Creating XHTML 1.0 Documents
Marking up a document with XHTML is virtually the same as with HTML. Documents are divided into a header and body (except framed documents, which have a frameset area), elements are marked using opening and closing tags, attributes control specific behaviors for those elements, and so on. Therefore, everything you’ve learned in Part II of this book applies to XHTML as well.
However, because it is an XML application, you need to play by the
rigid rules of XML markup. What makes XHTML documents different from
HTML 4 documents is that you need to be absolutely sure that your
code is well-formed (i.e., exactly follows the syntax rules), you
must declare the DTD that the document uses, and you must use the
xmlns attribute to indicate the XML namespace.

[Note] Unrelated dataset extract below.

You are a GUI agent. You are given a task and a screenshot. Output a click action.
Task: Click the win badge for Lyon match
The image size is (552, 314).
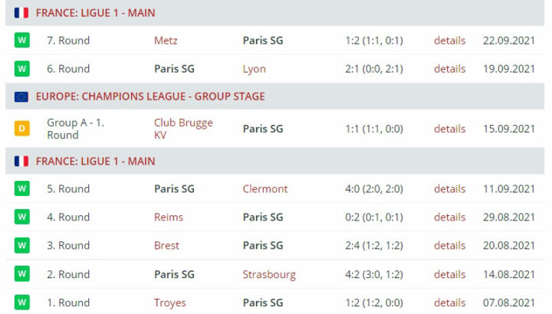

These issues are discussed in the following sections.
Tools
Because XHTML is still an emerging standard, as of this writing, none of the popular commercial web authoring tools generate XHTML standard documents automatically. This situation should change as XHTML is ushered in as the definitive standard, replacing HTML 4.01. In the meantime, Windows and UNIX users can use the W3C’s browser and editing tool, Amaya, to generate XHTML documents (see http://www.w3.org/Amaya/ for more information).
Any tool that is programmed not to rewrite code it doesn’t recognize (Macromedia Dreamweaver, Adobe GoLive 4 and higher, and Microsoft FrontPage 2000) should leave your XHTML-formatted tagging alone. There is an extension ...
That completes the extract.